Вмешался мужской голос:
– Иногда он любил музыку, Джемис-то.
– Спой тогда какую-нибудь из ваших песен, – попросила Чани.
«Сколько женственного очарования в голосе этой девочки! – подумала Джессика. – Следует предостеречь Пола относительно женщин… и поскорее».
– Эту песню сочинил мой друг, – сказал Пол. – Я думаю, теперь он мертв, мой Гарни. Он называл ее вечерней песней.
Отряд притих, мальчишеский тенор Пола вздымался над звяканьем и треньканьем струн бализета.
Музыка отдавалась в сердце Джессики, языческая и плотская, вдруг напомнившая ей о себе, о потребностях тела. В напряженном молчании она слушала.
Когда отзвучали последние звуки, среди мгновенной тишины Джессика подумала: «Почему мой сын поет любовную песню этой девочке? – Она испугалась. – Жизнь мчится, да так, что ее не ухватишь ни за какие вожжи. Почему он выбрал именно эту песню? – Удивление не оставляло ее. – Часто инстинктивный выбор – самый правильный. Почему он это сделал?»

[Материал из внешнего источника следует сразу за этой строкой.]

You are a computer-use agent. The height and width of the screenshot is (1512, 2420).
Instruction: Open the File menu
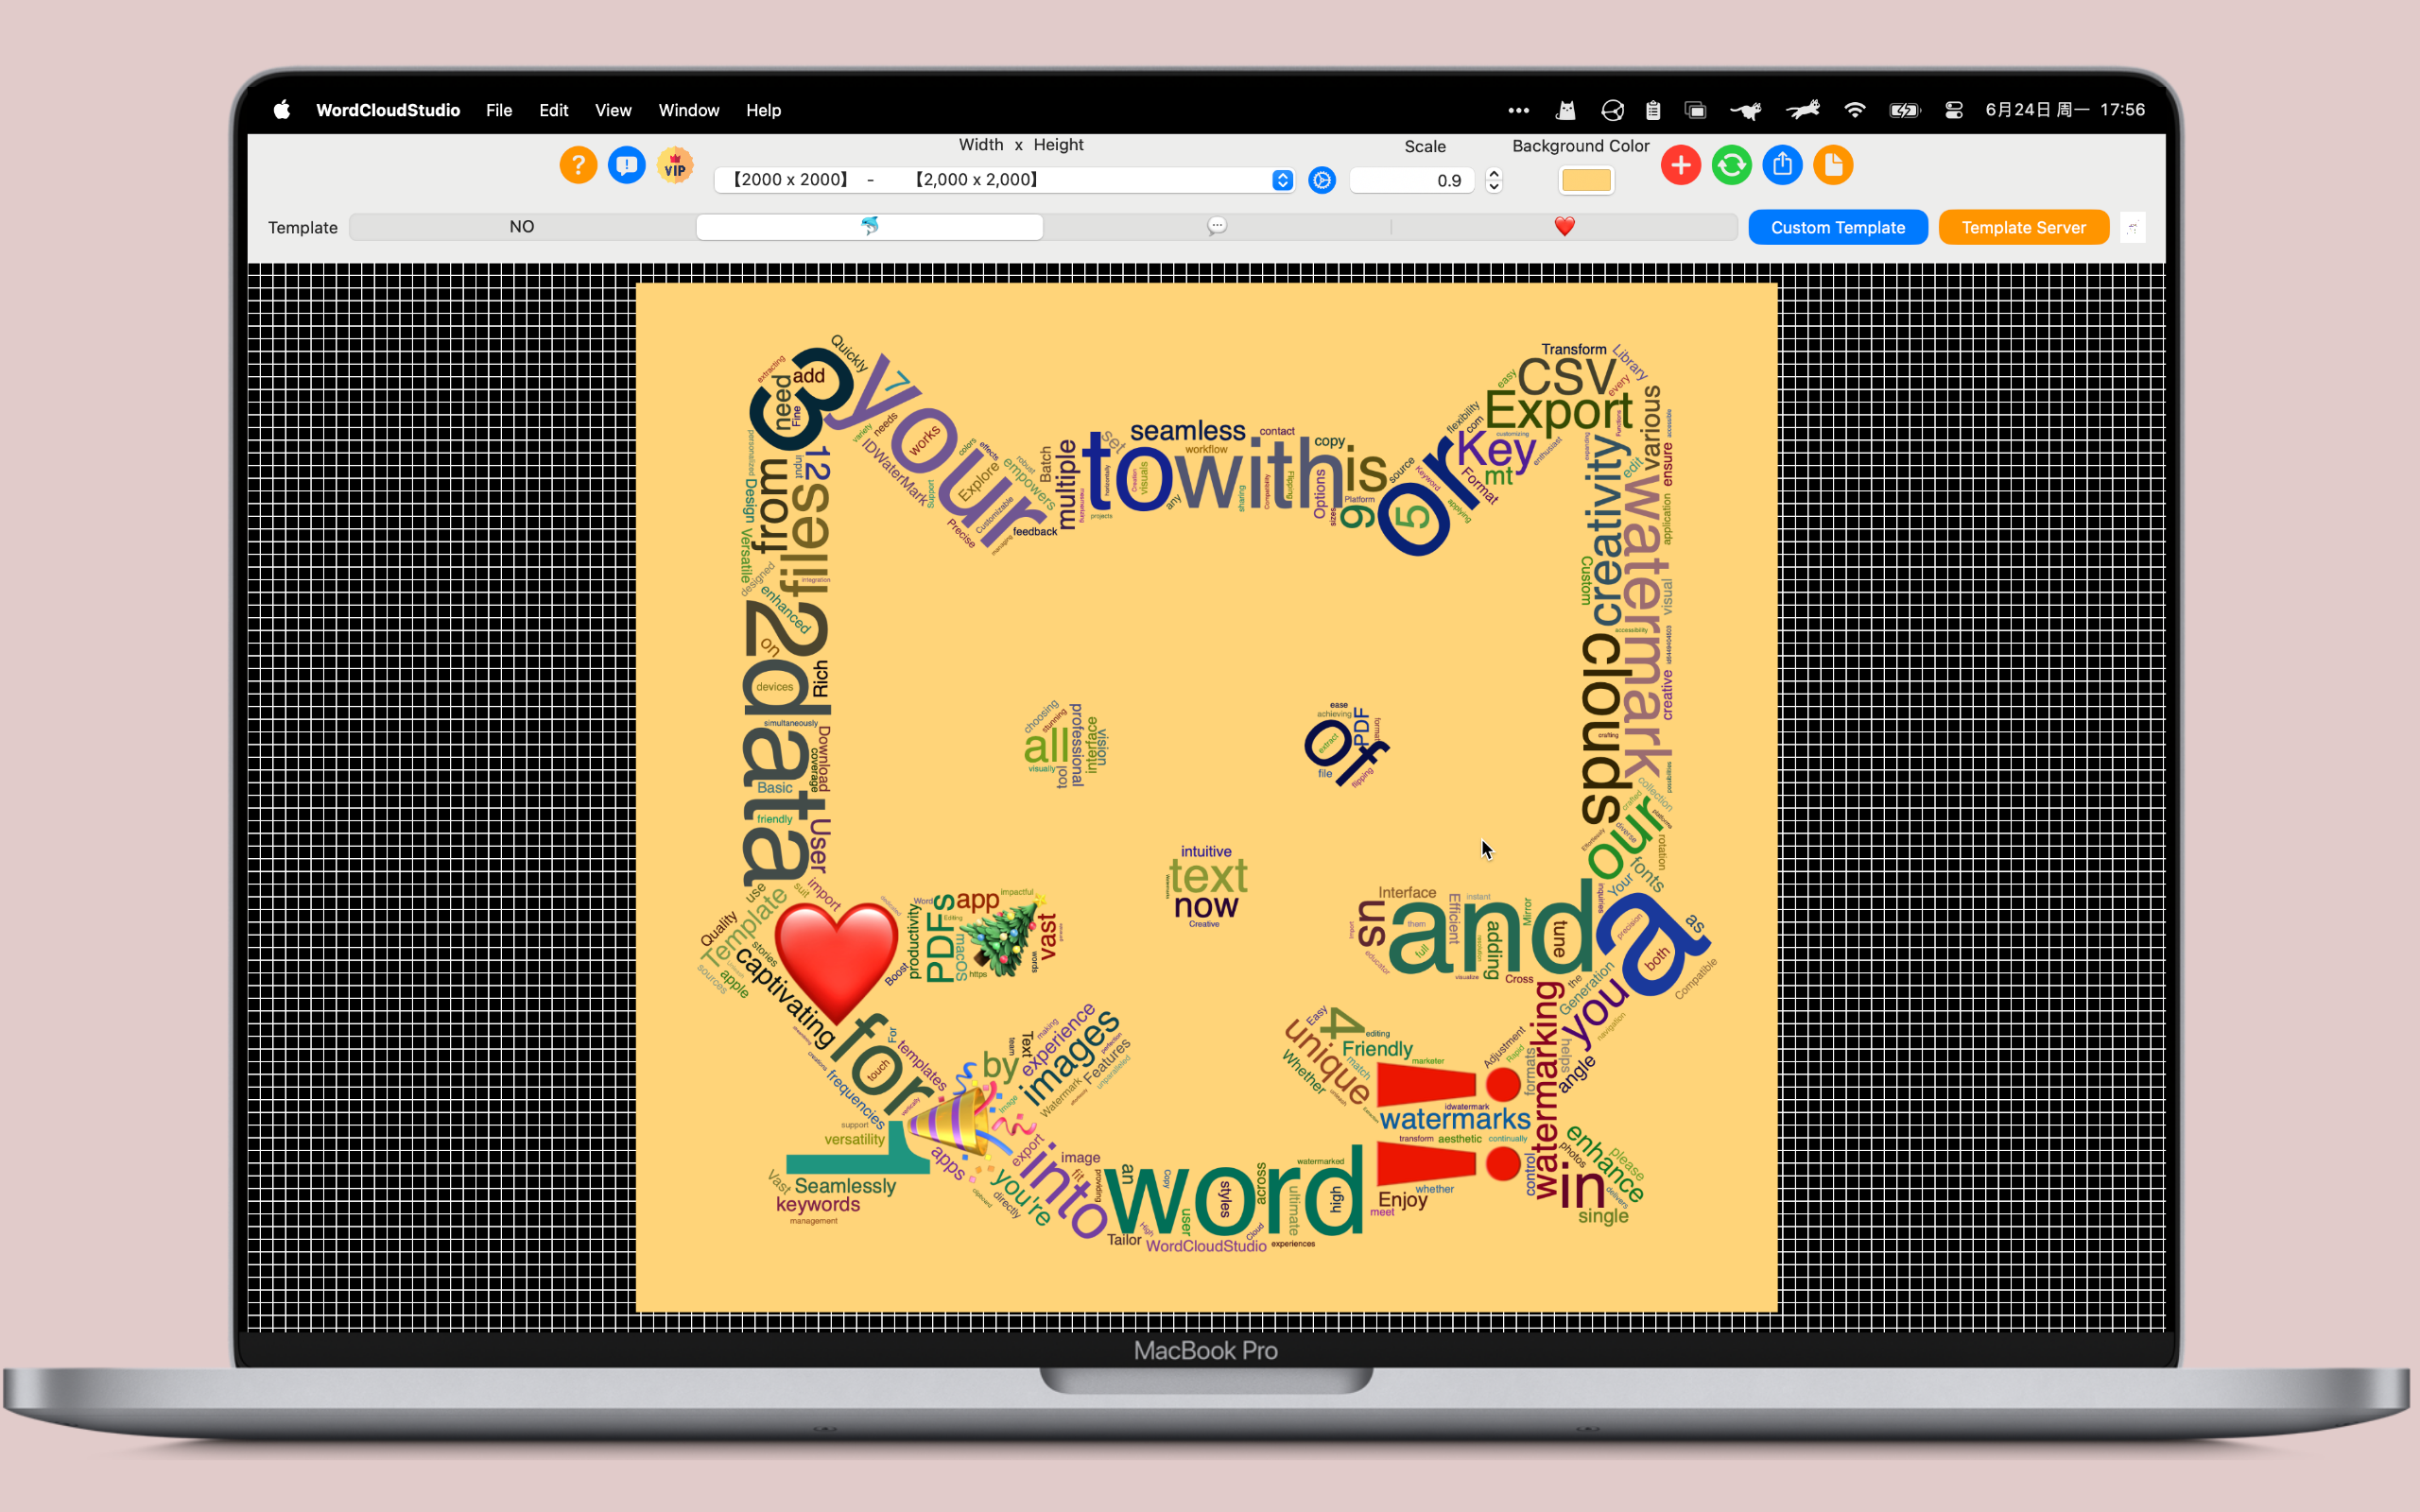click(x=499, y=110)
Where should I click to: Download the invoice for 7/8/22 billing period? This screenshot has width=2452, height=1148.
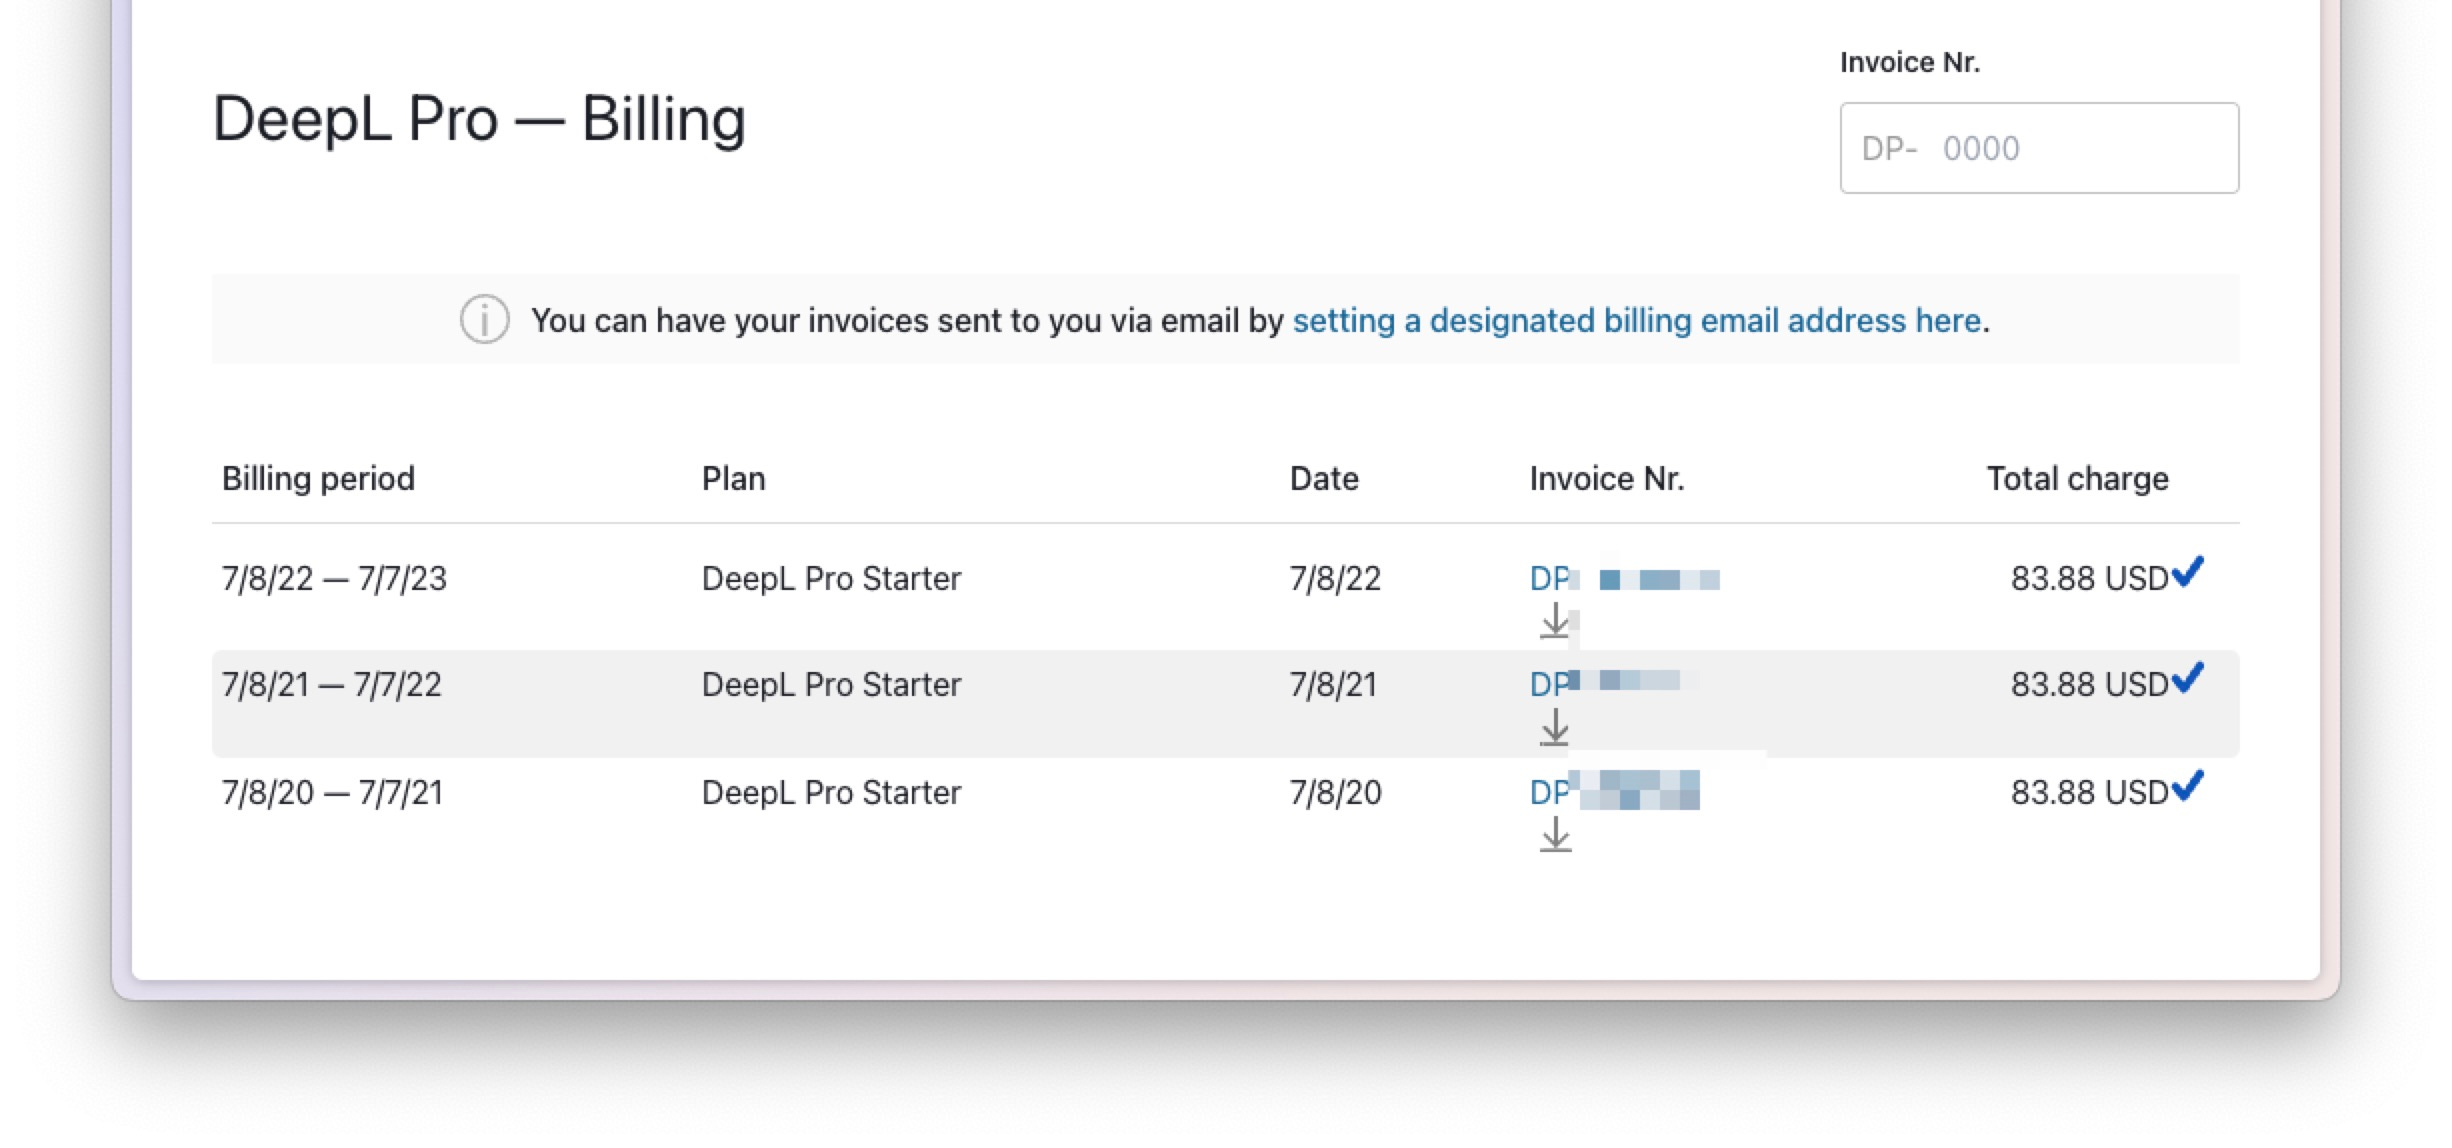coord(1554,622)
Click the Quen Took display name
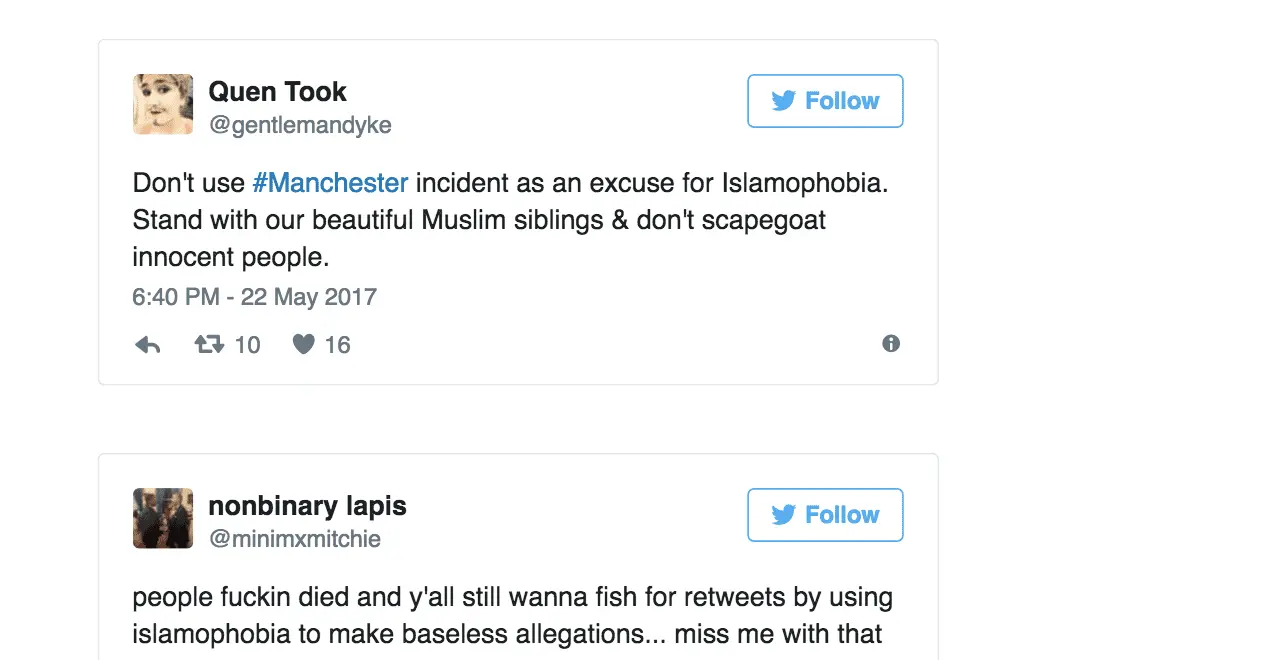The image size is (1261, 660). click(x=277, y=92)
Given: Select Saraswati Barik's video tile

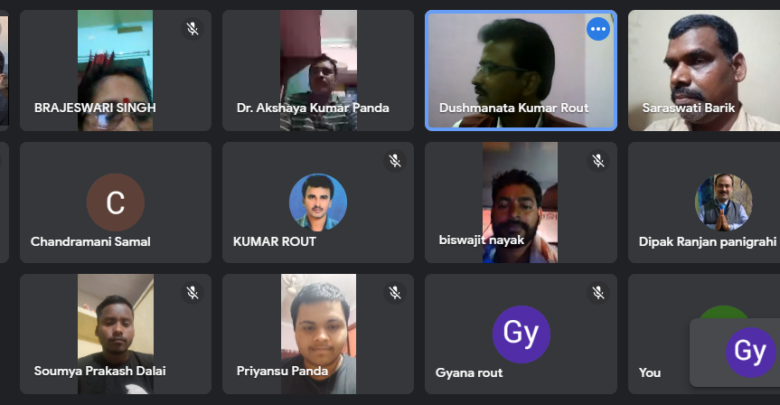Looking at the screenshot, I should click(704, 71).
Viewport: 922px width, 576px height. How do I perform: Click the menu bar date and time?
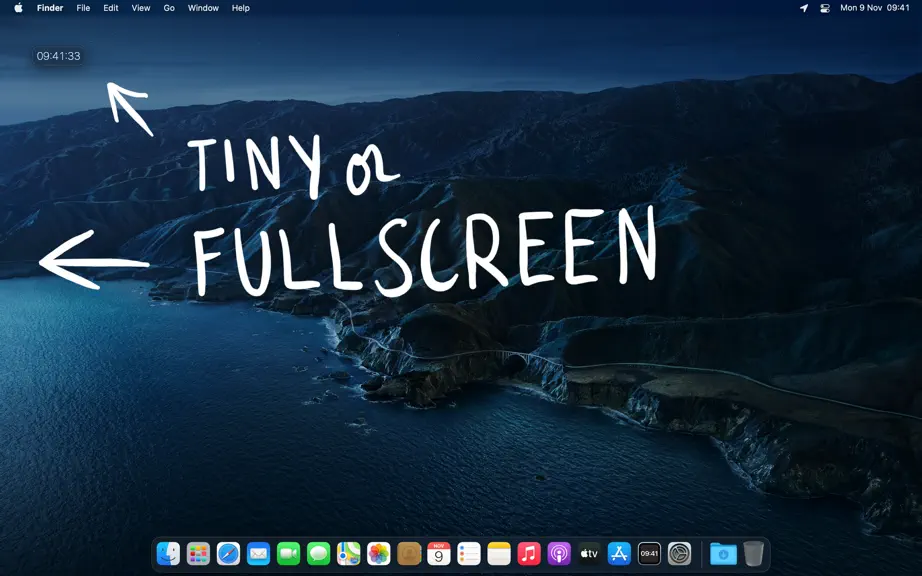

Пол молча сидел в наступившей тьме, единственная мысль владела им: «Моя мать – враг мне. Она не понимает этого, но тем не менее. Она навлекает на меня джихад. Она родила меня, воспитала. Она – враг мне».
По случаю семнадцатого дня рождения Фейд-Раута Харконнен убил своего сотого раба-гладиатора в семейных играх. Гостившие на отеческой планете Харконненов имперские наблюдатели, граф Фенринг и его леди, были приглашены в этот день в золоченую ложу над треугольной ареной вместе с ближайшими родственниками.
Чтобы отметить рождение на-барона и напомнить всем прочим Харконненам и подданным, кто наследует титул, на Гайеди Прим был объявлен праздник. Старый барон повелел целыми днями отдыхать от работ, и не без некоторых усилий Харко – главный город семьи – был приведен в праздничный вид: со стен домов свисали флаги, фасады домов у Дворцовой дороги поблескивали свежей краской.
Впрочем, поодаль от главной улицы граф Фенринг и его леди приметили кучи мусора, бурые стены, отражавшиеся в темных лужах, и опасливо снующих людей.
Голубой дворец барона выглядел безукоризненно, но гости догадывались, какой ценой был достигнут этот лоск. Повсюду сновала стража, а блеск рукояток говорил тренированному взгляду, что оружием пользовались постоянно.
Даже внутри дома, на переходах, кое-где была выставлена стража, подозрительно оглядывающая гостей. Военная подготовка слуг выдавала себя во всем – в походке, в осанке, в том, как внимательно глаза их наблюдали, наблюдали и наблюдали.
– Чувствуется напряженность, – шепнул своей даме граф на тайном языке. – До барона начинает доходить, какой ценой он отделался от герцога Лето.
– Не хотелось бы напоминать тебе древнюю легенду о фениксе, – ответила она.
Они ожидали приглашения на арену в приемной. Зал был невелик, метров сорок длиной, вполовину этого шириной, но наклонные полуколонны по бокам и изогнутая арка потолка создавали впечатление куда более обширного помещения.
– Ах-х, вот и барон, – промолвил граф.
Барон шествовал к ним по залу, переваливаясь и раскачиваясь на гравипоплавках, поддерживавших его тушу. Щеки его тряслись, силовые генераторы дергались под оранжевым балахоном. На пальцах блестели кольца, поблескивали вплетенные в ткань опалюксы.
У локтя барона выступал Фейд-Раута. Его темные волосы были завиты в тугие кольца, неестественно легкомысленные над мрачными глазами. Его наряд состоял из облегающей черной блузы и брюк в обтяжку, чуть расширявшихся книзу. Небольшие ступни были обуты в мягкие ботинки.
Поглядев на осанку молодого человека, на его перекатывающиеся под блузой мускулы, леди Фенринг подумала: «Этот не позволит себе разжиреть».
Барон остановился перед ними, покровительственно взял Фейд-Рауту за руку и произнес:
– Мой племянник, на-барон Фейд-Раута Харконнен. – И, повернув младенчески пухлое лицо к Фейд-Рауте, добавил: – Граф и леди Фенринг, о которых я говорил.